Trevor combines the phrasing and delivery of Billie Holiday and Ella Fitzgerald. She has the verve, brightness, and range that characterized Fitzgerald, but also calls upon the phrasing, ornamentation, and melodic variation that was so uniquely Holiday's. Listen to her tremor and wrenching of "lazy" in "Lazy Afternoon." She is comfortable with all types of tunes and at ease in any tempo. "Early in the Morning" is as swinging blues as you're going to hear and "What a Difference a Day Made" would make the Queen herself, Dinah Washington, sit up and take notice. She transforms the bop anthem "Work Song" into a R&B, story of a chain gang convict pounding rocks into dust. Old tent revival gospel preaching and signifying is captured in the traditional "Give Me Jesus."
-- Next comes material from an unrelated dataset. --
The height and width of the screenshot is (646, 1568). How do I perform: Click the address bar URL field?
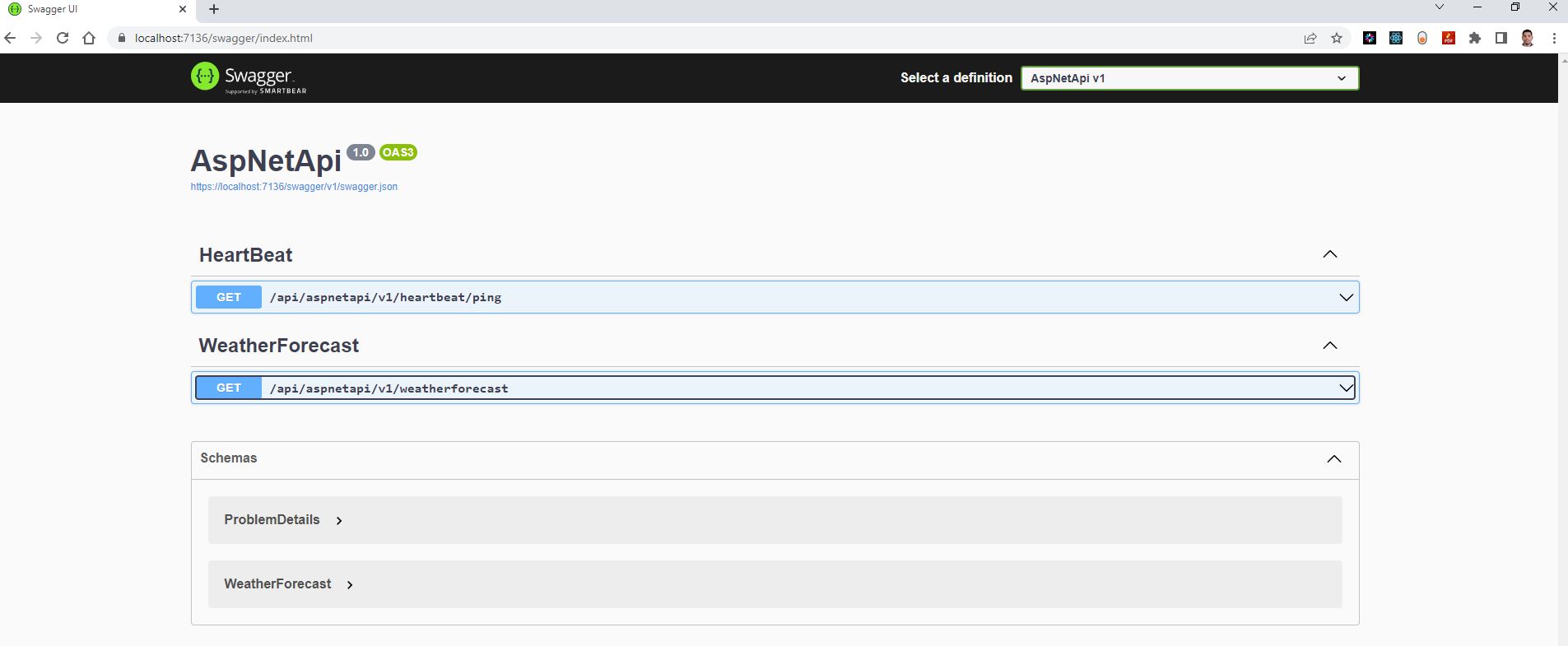tap(708, 38)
Normally the pianist is the major pillar of support for a vocalist. Without detracting from Simon Rowe's fine work, it's the tenor of Willie Akins that, as much as anything, makes this album a success. He does whatever is needed to bring out the best in the vocalist. Unfortunately, like Trevor, he is a well-kept secret outside of St. Louis. Love You Madly is highly recommended.